> [PROVIDED ENTRIES]:
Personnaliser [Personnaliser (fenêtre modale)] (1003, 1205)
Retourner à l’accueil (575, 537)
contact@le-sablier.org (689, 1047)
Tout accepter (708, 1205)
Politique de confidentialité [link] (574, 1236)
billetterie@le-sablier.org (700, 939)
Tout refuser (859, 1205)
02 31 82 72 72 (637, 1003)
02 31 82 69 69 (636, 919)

---

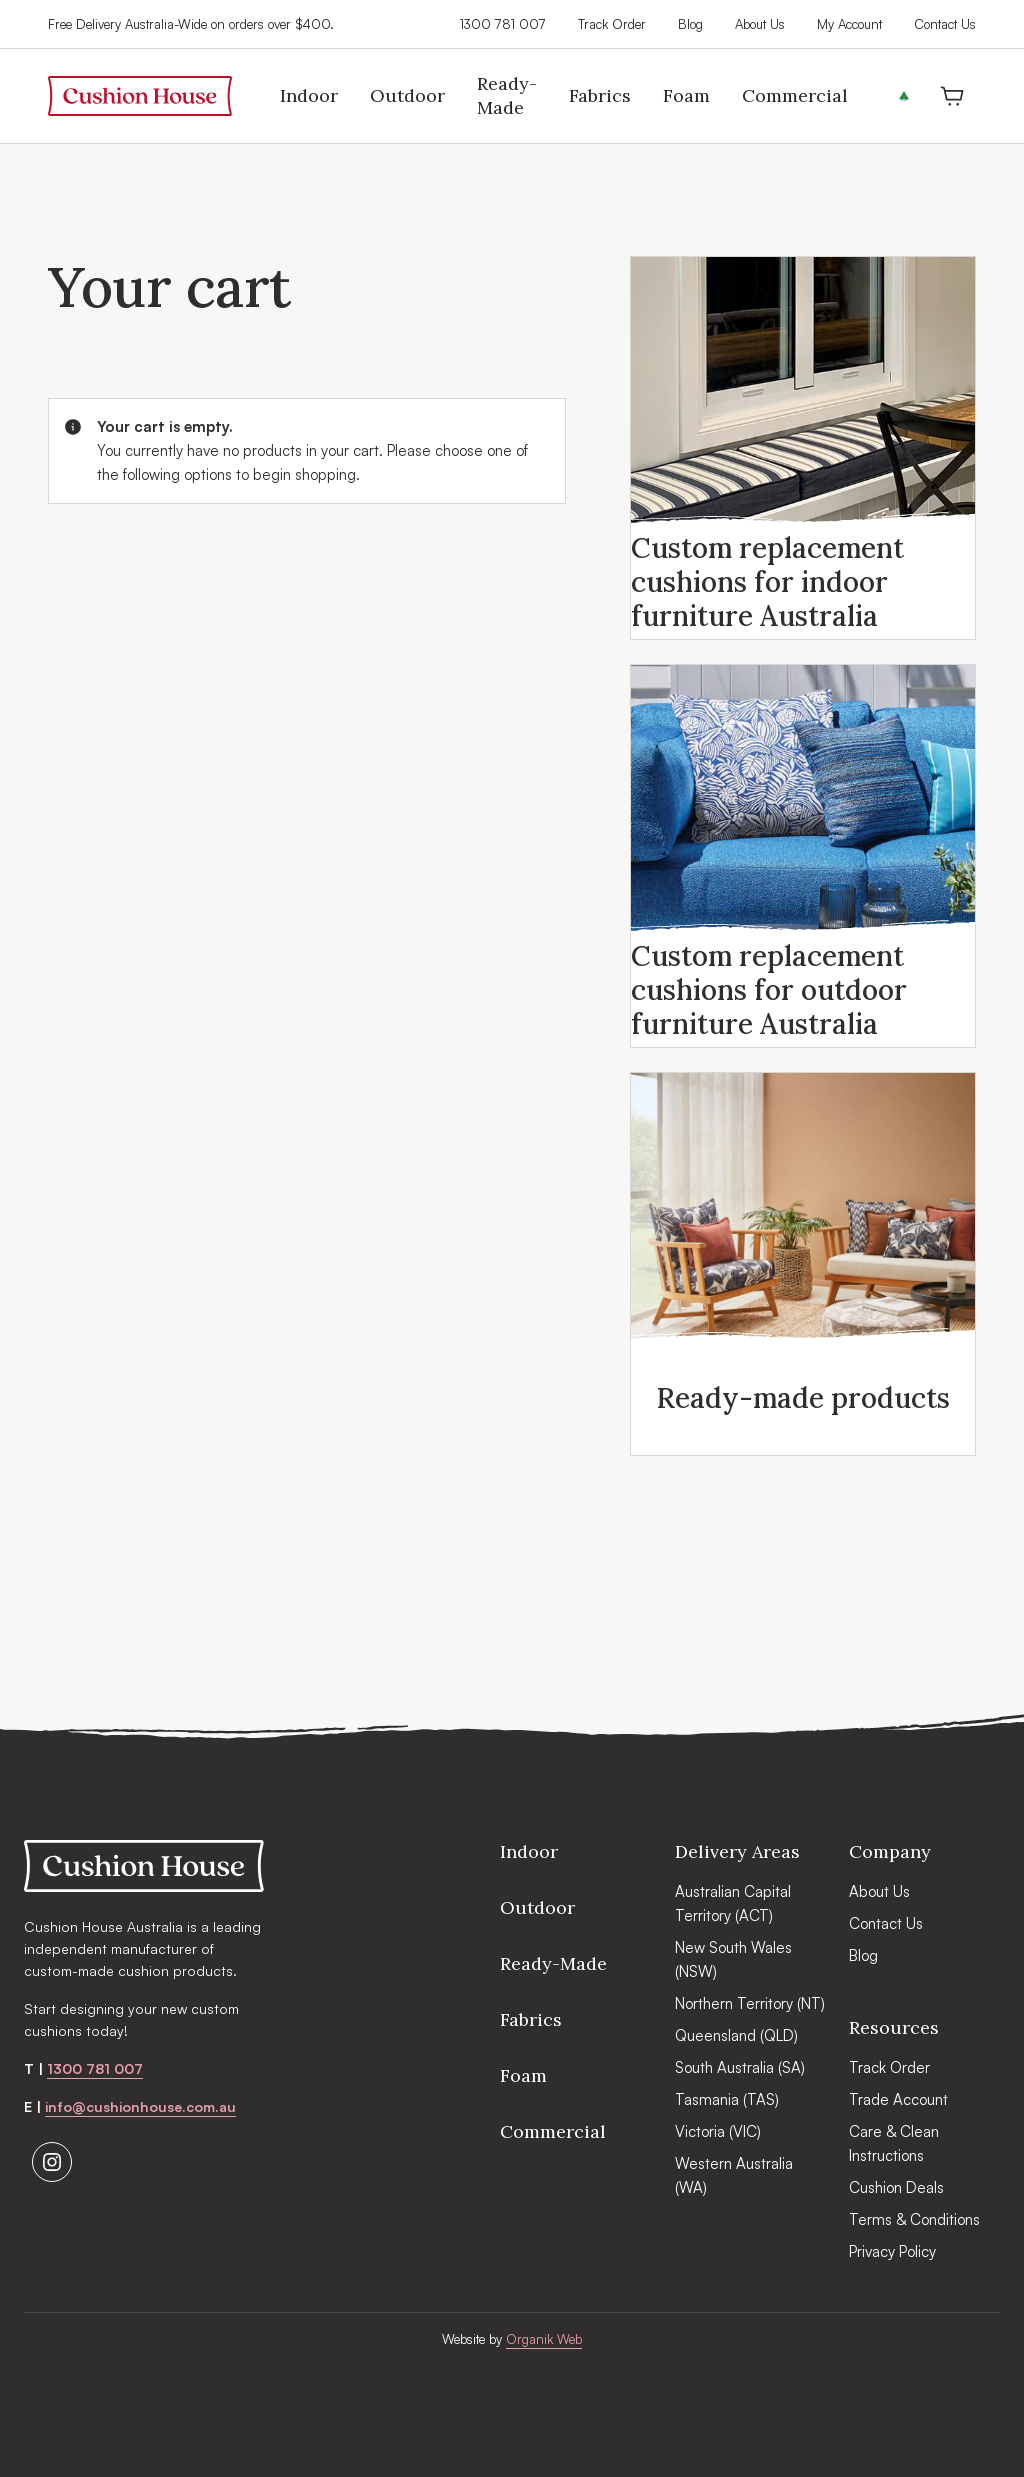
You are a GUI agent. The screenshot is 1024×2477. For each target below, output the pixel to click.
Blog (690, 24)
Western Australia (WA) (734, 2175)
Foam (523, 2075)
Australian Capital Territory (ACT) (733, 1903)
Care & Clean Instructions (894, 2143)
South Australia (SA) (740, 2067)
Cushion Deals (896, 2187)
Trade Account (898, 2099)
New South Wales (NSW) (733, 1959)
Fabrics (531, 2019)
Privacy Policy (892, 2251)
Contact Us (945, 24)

--

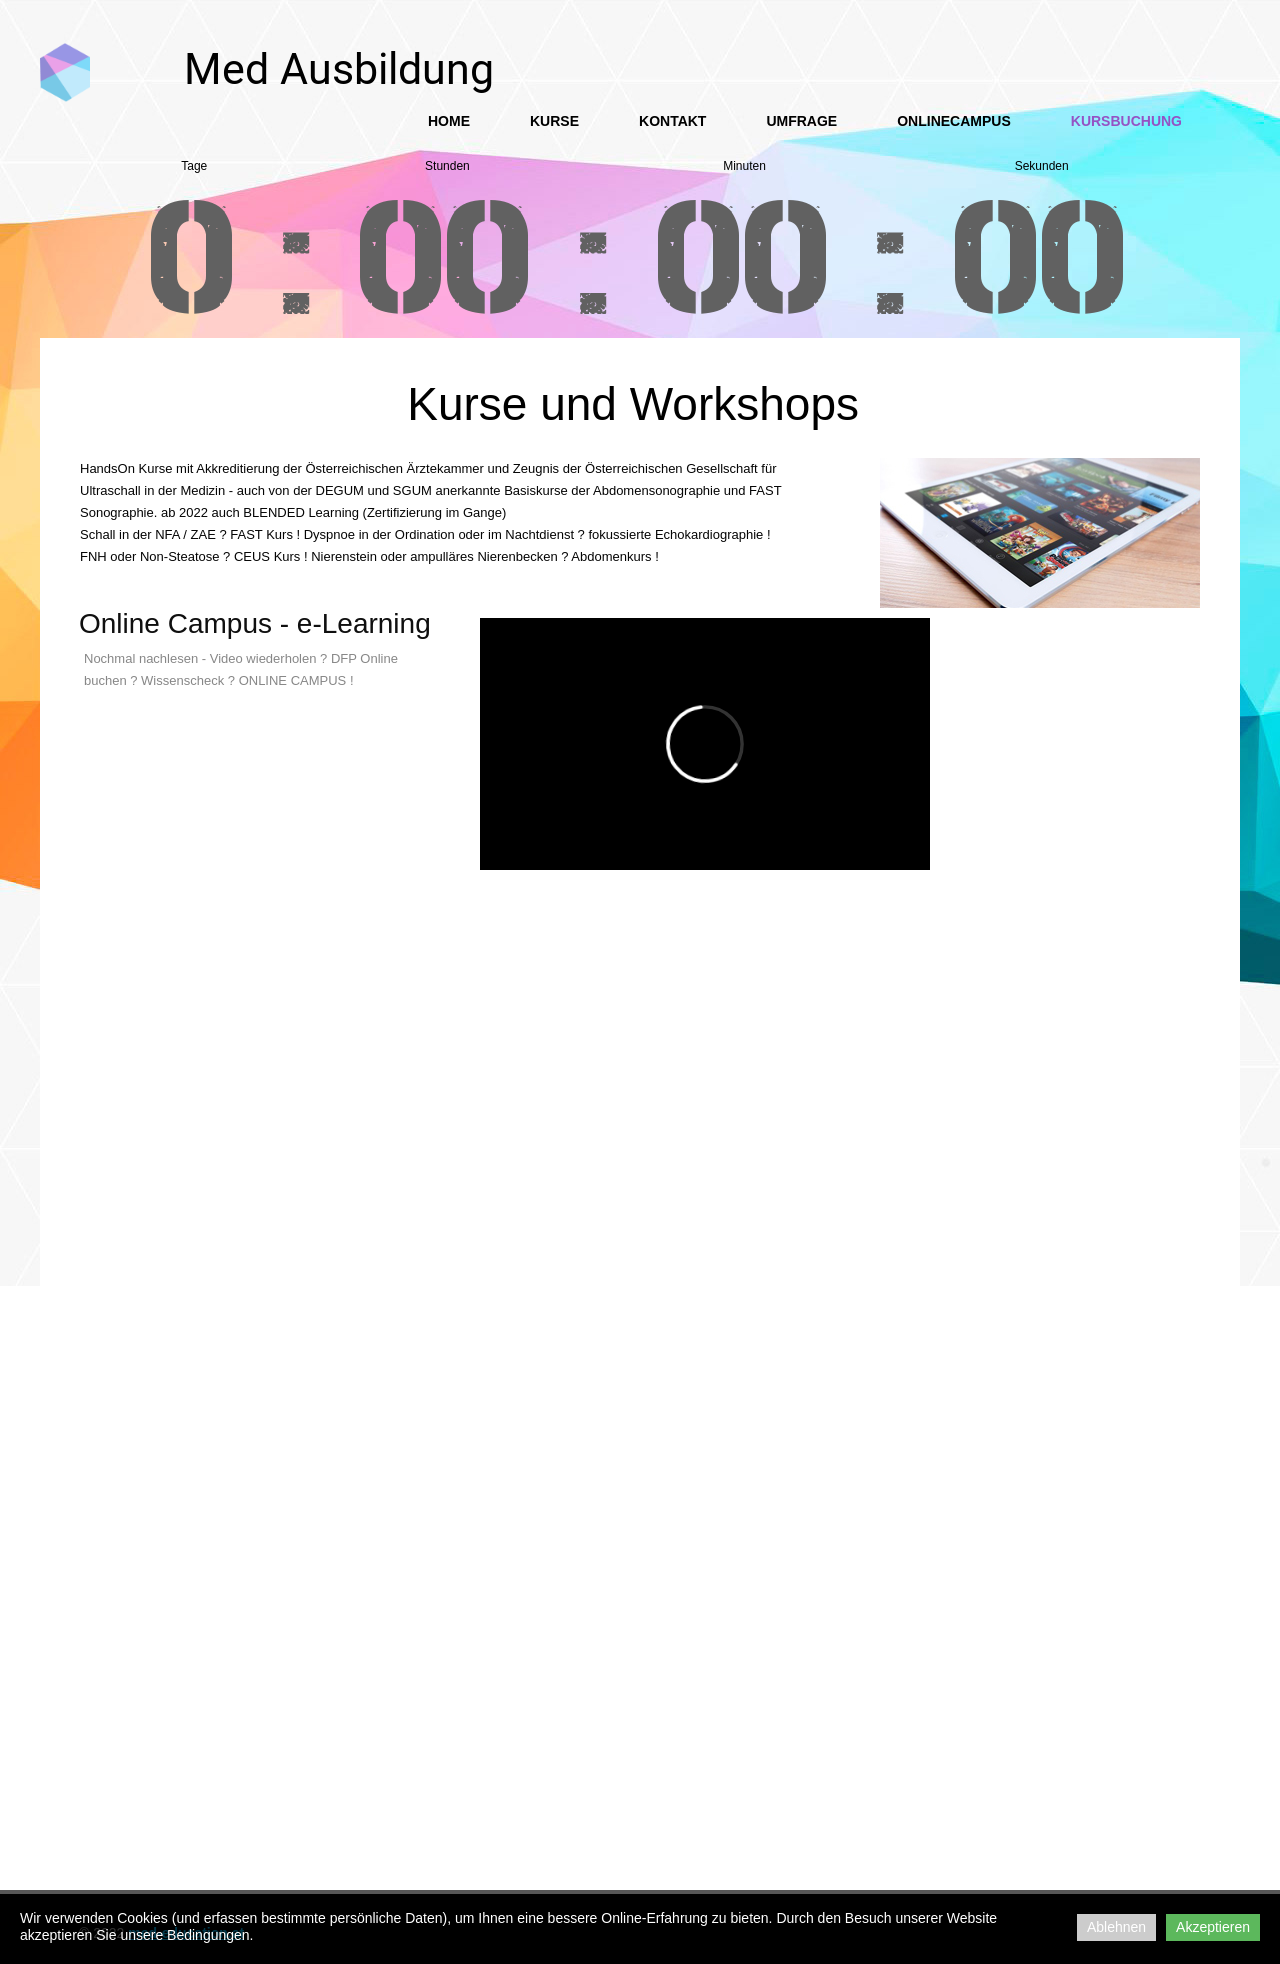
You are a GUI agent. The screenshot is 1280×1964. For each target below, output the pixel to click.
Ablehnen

> [PROBLEM DESCRIPTION]: Rewrite the records from the line with "Trade Account (898, 2099)" to the line with "Privacy Policy (892, 2251)" as a two-column CSV with the headers instruction and point. Give one row per record, with each value in its own quoted field and any line breaks replaced by spaces.

> [WRITTEN RESPONSE]:
instruction,point
"Trade Account","(898, 2099)"
"New South Wales (NSW)","(733, 1959)"
"Fabrics","(531, 2019)"
"Privacy Policy","(892, 2251)"